* **Material shown**
↓↓↓
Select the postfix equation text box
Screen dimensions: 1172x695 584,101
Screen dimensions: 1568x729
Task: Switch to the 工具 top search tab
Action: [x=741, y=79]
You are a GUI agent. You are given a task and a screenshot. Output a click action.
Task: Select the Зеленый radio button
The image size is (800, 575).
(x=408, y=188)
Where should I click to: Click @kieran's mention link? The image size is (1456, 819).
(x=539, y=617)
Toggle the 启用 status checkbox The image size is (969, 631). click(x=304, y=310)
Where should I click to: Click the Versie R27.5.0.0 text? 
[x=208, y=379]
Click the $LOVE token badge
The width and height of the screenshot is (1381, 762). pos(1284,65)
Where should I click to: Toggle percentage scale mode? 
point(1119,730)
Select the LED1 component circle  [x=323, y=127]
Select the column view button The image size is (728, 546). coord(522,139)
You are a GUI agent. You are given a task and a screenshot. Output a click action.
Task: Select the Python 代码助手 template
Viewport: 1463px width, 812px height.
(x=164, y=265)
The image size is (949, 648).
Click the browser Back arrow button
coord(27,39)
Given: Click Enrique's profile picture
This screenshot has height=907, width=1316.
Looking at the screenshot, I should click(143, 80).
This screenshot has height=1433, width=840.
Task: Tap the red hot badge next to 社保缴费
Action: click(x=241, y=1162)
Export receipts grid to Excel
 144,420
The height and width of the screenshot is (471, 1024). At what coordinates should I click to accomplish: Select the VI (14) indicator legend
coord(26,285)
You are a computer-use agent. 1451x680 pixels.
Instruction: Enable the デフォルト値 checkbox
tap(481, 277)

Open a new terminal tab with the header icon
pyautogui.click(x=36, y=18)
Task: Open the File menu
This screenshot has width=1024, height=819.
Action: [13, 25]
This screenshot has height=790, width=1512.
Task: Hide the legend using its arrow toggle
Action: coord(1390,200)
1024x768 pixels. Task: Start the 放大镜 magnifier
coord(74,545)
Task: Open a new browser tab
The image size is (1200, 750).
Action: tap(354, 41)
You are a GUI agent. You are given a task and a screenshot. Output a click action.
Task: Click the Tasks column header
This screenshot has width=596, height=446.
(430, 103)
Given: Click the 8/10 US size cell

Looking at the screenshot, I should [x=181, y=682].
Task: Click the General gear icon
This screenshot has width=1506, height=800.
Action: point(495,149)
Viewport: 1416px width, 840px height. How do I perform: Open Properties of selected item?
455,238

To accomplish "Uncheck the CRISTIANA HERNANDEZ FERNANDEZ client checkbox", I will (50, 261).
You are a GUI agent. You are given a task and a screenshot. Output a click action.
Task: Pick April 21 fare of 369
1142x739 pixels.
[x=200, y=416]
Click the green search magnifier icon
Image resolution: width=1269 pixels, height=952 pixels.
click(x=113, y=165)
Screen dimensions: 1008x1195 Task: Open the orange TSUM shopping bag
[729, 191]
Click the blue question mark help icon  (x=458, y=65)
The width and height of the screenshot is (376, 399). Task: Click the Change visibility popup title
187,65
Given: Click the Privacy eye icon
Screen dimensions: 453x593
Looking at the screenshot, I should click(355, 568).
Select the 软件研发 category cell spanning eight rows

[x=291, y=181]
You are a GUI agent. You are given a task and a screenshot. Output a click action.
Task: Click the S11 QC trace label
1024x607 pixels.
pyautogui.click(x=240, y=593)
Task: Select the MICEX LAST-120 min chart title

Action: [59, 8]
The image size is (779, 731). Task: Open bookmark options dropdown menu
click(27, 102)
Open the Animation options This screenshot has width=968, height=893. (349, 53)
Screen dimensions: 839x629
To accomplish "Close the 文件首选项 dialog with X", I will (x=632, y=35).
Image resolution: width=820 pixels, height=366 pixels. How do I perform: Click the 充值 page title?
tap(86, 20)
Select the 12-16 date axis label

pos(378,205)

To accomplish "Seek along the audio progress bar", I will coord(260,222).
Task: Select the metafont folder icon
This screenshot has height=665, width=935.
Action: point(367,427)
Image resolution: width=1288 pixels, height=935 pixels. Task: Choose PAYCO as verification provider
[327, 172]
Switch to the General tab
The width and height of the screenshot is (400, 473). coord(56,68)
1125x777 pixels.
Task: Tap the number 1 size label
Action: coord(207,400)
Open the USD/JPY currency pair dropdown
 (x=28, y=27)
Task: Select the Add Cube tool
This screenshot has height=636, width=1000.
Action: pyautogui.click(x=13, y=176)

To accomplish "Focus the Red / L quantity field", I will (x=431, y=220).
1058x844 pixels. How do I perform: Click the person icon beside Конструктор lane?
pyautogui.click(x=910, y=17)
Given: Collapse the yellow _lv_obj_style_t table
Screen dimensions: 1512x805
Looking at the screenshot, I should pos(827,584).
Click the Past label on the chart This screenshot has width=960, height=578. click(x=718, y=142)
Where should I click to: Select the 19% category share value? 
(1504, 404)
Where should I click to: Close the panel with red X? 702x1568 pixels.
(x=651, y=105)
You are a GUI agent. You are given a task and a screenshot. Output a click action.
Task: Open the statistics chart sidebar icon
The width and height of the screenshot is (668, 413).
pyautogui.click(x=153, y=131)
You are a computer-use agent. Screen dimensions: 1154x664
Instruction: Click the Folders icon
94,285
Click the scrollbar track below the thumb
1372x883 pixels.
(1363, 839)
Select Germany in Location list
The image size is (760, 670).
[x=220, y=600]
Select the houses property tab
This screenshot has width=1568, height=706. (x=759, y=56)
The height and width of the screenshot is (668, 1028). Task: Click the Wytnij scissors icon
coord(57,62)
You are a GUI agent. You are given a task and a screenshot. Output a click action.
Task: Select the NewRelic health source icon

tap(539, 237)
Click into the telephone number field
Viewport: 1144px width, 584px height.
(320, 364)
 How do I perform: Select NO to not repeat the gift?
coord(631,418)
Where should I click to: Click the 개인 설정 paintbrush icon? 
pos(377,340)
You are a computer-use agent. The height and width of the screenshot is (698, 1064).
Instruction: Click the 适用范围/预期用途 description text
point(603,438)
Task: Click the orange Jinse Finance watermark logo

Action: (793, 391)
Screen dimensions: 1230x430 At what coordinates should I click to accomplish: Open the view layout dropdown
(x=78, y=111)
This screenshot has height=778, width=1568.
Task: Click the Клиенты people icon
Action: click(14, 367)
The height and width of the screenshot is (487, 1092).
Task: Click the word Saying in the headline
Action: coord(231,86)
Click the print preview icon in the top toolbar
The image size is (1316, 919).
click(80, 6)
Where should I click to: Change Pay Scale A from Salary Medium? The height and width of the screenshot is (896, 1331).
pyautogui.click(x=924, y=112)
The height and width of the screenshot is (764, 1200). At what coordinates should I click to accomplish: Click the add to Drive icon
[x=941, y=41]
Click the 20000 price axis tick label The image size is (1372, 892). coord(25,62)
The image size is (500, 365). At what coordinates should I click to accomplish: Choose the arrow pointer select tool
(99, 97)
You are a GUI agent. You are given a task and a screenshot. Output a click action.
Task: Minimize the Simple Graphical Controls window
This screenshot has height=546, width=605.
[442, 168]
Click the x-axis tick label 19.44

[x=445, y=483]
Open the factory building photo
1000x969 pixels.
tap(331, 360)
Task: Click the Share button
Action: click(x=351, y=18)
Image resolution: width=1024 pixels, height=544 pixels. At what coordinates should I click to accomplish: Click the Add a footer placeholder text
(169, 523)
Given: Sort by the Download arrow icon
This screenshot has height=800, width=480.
↑↑↑
* **Task details**
Copy the part of the data above that opens with the line containing "The width and height of the screenshot is (376, 399)." and closes with the line containing "Open the Animation", keeping every line exactly the same.

* **Response**
The width and height of the screenshot is (376, 399). Task: Click the Change visibility popup title
187,65
Given: Click the Privacy eye icon
Screen dimensions: 453x593
Looking at the screenshot, I should click(355, 568).
Select the 软件研发 category cell spanning eight rows

[x=291, y=181]
You are a GUI agent. You are given a task and a screenshot. Output a click action.
Task: Click the S11 QC trace label
1024x607 pixels.
pyautogui.click(x=240, y=593)
Task: Select the MICEX LAST-120 min chart title

Action: [59, 8]
The image size is (779, 731). Task: Open bookmark options dropdown menu
click(27, 102)
Open the Animation options This screenshot has width=968, height=893. (349, 53)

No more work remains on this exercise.